― Со мной Хэнк. Мы отвезём тебя в участок, ты должна сообщить о том, что сделал Роберт, ― он говорил торопливо, но внутренне одёргивал себя, чтобы не начинать давить. ― Посмотри на меня, прошу: действуем быстро, судмедэкспертизу нужно назначить в ближайшие часы, но это я всё беру на себя, твоя задача сейчас просто пойти со мной без промедлений. ― Умолк на несколько секунд, поглядев себе под ноги, нахмурился и вновь посмотрел в лицо Мари. ― Это будет унизительно, но это необходимо. Тебе придётся потерпеть. Обещаю, я сделаю всё, чтобы это закончилось как можно скорее. ― Коннор заключил в ладони её ослабевшие пальцы, легонько поцеловал и прижал к щеке, измученно выдохнув.
― У тебя кровь, ― с вялым беспокойством заметила его ободранные костяшки.
― Пустяки.
― Что ты сделал?
― Ну, я его не убил…
Мари издала сдавленный смешок, но на её лице не дрогнул ни единый мускул, и глаза всё так же бесцветно смотрели сквозь пустоту. Коннор помог ей подняться и проводил вниз. Кларисса кружила подле, как испуганная пчела, изо всех сил пытаясь выяснить, что происходит и почему они оба себя так странно ведут.
― Мы просто едем покататься, Клэри, ― буркнула Мари, натягивая сапоги, ― ложись спать, я, наверное, домой не приеду.
― Мими, ты какая-то бледная совсем, детка. Может, лучше не надо?
― Я поэтому хочу покататься с открытым окном ― чтобы ветерок в лицо…
― А, ну, да, ― неуверенно согласилась Кларисса, нервно потирая озябшие плечи, укутанные шалью. ― Но ты всё равно… звони, если что.

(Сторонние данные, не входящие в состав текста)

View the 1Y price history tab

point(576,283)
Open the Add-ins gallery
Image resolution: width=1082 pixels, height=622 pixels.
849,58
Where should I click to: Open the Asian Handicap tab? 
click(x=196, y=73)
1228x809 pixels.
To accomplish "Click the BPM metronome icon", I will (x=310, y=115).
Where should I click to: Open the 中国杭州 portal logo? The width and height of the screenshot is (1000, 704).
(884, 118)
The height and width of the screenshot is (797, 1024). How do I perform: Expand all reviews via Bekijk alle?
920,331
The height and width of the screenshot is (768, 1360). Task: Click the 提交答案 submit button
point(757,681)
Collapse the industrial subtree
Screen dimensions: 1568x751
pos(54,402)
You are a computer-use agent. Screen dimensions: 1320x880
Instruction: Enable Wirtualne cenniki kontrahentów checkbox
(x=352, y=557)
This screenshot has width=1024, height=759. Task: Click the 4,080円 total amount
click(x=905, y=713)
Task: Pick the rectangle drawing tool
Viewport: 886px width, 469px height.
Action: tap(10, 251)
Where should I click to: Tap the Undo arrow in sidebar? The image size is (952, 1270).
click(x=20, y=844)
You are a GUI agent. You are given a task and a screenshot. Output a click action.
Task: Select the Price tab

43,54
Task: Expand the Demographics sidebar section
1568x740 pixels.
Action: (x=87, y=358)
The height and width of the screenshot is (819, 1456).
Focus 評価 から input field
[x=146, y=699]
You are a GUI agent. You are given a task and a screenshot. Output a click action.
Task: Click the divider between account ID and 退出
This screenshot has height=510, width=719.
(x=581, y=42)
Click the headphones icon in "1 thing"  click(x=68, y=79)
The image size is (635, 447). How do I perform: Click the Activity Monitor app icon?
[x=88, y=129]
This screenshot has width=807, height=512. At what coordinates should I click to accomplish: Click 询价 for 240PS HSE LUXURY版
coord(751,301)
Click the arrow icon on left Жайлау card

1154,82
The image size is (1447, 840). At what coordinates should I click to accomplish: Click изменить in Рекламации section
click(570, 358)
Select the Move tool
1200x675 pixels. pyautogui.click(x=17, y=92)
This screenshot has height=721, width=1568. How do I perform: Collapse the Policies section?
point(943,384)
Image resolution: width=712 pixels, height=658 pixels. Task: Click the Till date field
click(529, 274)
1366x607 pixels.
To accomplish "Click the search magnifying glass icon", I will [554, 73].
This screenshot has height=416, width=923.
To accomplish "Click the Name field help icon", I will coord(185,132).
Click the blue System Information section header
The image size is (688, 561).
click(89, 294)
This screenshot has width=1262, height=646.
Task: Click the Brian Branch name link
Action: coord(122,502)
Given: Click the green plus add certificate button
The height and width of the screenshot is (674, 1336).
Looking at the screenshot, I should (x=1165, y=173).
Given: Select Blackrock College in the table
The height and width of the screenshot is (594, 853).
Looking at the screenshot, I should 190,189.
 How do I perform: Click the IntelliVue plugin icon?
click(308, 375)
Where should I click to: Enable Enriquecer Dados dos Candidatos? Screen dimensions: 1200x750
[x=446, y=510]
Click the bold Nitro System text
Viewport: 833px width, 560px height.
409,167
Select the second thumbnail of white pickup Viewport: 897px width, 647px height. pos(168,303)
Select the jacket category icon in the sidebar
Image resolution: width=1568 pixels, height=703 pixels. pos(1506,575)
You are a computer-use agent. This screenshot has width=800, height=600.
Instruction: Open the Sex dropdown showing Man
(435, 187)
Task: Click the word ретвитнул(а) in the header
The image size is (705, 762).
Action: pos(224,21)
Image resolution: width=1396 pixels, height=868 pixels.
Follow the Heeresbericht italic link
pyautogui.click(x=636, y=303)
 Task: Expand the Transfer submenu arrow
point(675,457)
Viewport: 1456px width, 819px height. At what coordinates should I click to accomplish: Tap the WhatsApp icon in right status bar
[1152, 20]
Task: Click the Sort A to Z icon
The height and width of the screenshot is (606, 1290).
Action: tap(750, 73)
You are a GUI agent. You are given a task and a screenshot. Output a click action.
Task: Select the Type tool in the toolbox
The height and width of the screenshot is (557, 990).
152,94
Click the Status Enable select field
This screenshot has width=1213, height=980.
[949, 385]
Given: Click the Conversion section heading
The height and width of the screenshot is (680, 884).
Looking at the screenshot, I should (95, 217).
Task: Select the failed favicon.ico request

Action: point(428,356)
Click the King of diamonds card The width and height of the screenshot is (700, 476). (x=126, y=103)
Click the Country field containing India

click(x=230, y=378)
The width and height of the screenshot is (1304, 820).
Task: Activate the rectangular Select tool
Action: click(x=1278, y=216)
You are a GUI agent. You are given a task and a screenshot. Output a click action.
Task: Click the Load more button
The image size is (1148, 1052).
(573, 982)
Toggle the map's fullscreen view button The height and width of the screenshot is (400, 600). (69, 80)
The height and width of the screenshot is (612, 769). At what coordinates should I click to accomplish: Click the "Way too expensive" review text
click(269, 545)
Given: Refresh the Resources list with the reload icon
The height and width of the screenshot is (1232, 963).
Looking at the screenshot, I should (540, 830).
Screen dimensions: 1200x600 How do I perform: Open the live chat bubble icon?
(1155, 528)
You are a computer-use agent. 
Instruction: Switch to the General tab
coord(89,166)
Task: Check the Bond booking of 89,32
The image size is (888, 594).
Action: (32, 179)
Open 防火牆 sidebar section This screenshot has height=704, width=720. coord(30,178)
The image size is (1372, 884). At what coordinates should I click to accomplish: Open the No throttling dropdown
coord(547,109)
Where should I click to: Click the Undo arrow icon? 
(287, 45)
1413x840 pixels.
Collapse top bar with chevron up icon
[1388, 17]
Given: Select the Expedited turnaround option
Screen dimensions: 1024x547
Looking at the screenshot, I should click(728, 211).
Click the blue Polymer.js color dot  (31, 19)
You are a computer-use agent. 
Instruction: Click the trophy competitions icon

Падчерица лишь устало кивнула ей в ответ и вышла на улицу.
Остаток ночи и утро казались Коннору нескончаемыми. Вопросы, ответы, вопросы, ответы, выяснение обстоятельств, поездка на место преступления. Его тело словно забыло, что он не спал уже целые сутки, и продолжало по инерции подчиняться командам мозга. Пока забирали Роберта и собирали в доме улики, он неотрывно глядел на паучий дневник, валяющийся среди вещдоков. Злосчастная тетрадка умоляла дать ей ещё один шанс рассказать гораздо больше, не взирая на попытки Коннора доказать себе, что он узнал достаточно. Повинуясь навязчивому бумажному зову, он медленно подошёл, беспокойно оттягивая на ладони материал резиновой перчатки. Дневник вновь оказался в его руках, и Коннор открыл первые страницы ― те, что так и не прочёл. Самые ранние записи были датированы 2010-м годом и сделаны ещё детским, кривоватым, но старательно выведенным почерком.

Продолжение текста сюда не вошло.